歯周病がもたらす可能性のある全身疾患とは?静かに進むリスクを知る

 歯周病は単に歯ぐきが腫れ、末期になると膿がたまり歯がグラグラになる病気だと思っていました。しかし、真の恐ろしさはそれだけではありません。
 近年では、歯周病が全身の健康に悪影響を及ぼす可能性が指摘されており、より一層の口腔ケアの重要性が認識されています。
 歯周病は、痛みが少なく自覚症状が出ないまま進行することも多く、気づいたときには悪化していることがあるのも特徴です。

歯周病は“慢性炎症”

 近年の医学的な見解では、歯周病は単なる歯ぐきのトラブルではなく、慢性的な炎症状態と考えられています。

 歯周病菌が増殖すると歯ぐきに炎症が起こり、進行するといわゆる歯槽膿漏と呼ばれる状態になります。
 炎症が長期間続くことで、炎症物質(サイトカインなど)が血流に乗り、全身に影響を与える可能性があるとされています。

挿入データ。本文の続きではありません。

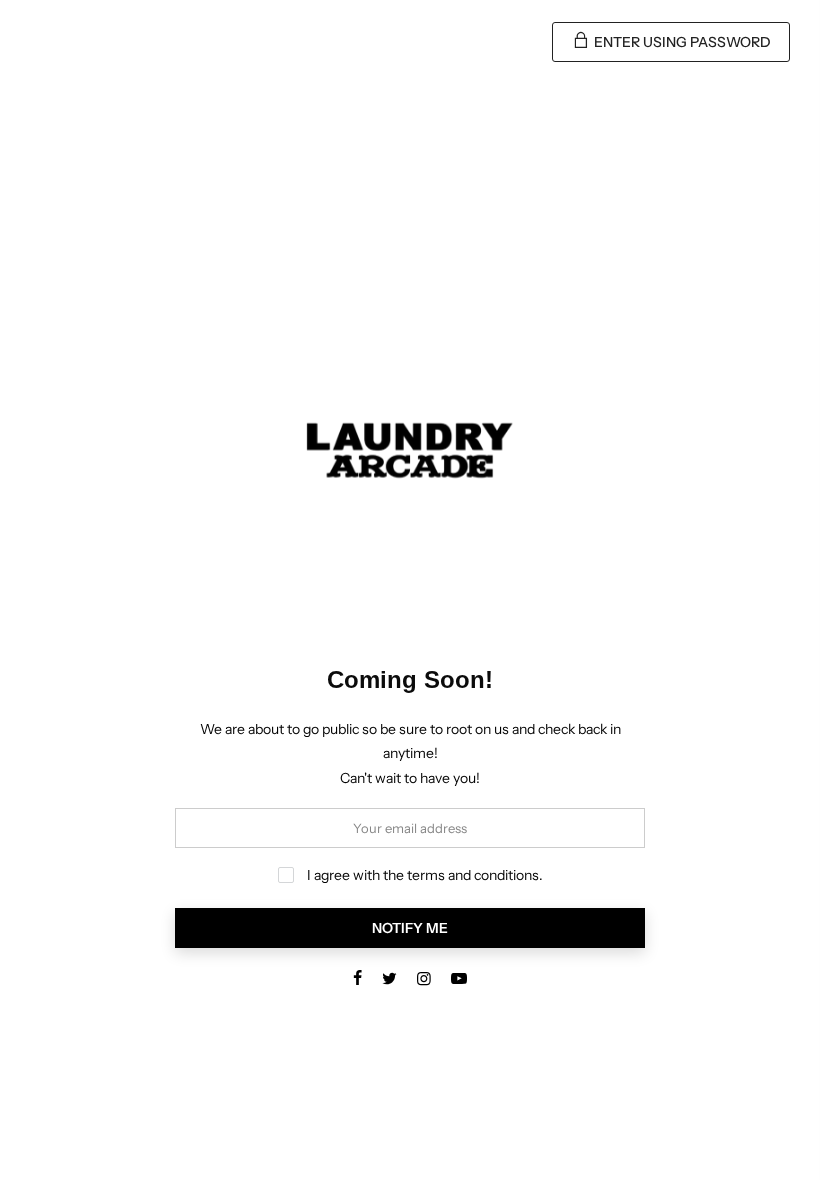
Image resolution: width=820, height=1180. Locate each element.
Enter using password (681, 42)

 つまり歯周病は、「歯ぐきだけの問題」ではなく、体全体に波及する可能性のある慢性炎症という見方がされているのです。

関連が指摘されている疾患

 現在、歯周病との関連が指摘されている主な疾患には、次のようなものがあります。

心疾患(動脈硬化)

 歯周病菌や炎症物質が血管に影響を与え、動脈硬化を促進する可能性が示唆されています。
 心筋梗塞や狭心症との関連も研究対象となっています。


糖尿病

 歯周病と糖尿病は相互に影響し合う関係にあるといわれています。
 歯周病の炎症が血糖コントロールを悪化させる可能性があり、逆に糖尿病があると歯周病が悪化しやすいともされています。
 なお、HbA1c(ヘモグロビンA1c)は糖尿病の診断目安とされる指標のひとつです。

 私自身、健康診断で長年HbA1cが6.0前後で推移しており、内科の医師からも「基準値としてはまだ大きな問題ではないが、かなりギリギリなので要注意」と常に言われています。
 歯科を受診した際、血糖値や血圧について尋ねられたためその話をすると、歯周病などの慢性炎症が血糖コントロールに影響する可能性があると説明を受け、口腔ケアの重要性をより意識するようになりました。
 そこで、毎日の歯磨きに加えて寝る前のケアに口腔洗浄器(ジェットウォッシャー)を併用するようにしました。


脳梗塞

 動脈硬化との関連から、脳梗塞リスクとの関連も指摘されています。


誤嚥性肺炎

 特に高齢者では、口腔内の細菌が気道に入り込むことで肺炎を引き起こすことがあります。
 そのため、口腔ケアの重要性が強調されています。


早産・低体重児出産

 妊娠中の重度歯周病が、早産や低体重児出産のリスクと関連する可能性があるという報告もあります。


歯周病と全身疾患の関連について

 日本では、日本歯科医師会や厚生労働省などの公的機関から、歯周病と全身疾患の関連について情報発信が行われています。

 もっとも、現時点では因果関係が完全に証明されているわけではありません。
 しかし、関連が指摘されており、他の病気のリスクを高める可能性があるとされている点は重要です。

 医学研究は現在も進行中ですが、少なくとも歯周病は「口の中だけの問題」とは言い切れないという認識は広がっています。

静かに進むからこそ対策が重要

 歯周病は自覚症状が少ないまま進行することがあります。
 出血や腫れを「たいしたことない」と放置してしまうと、知らないうちに慢性炎症が続く状態になります。

 日々の歯磨きや補助的な口腔ケアは、単に歯を守るだけでなく、全身の健康リスクを下げる行動ともいえるでしょう。
 健康で長く過ごすためにも、日常的に歯と歯ぐきの状態を整えておきたいものです。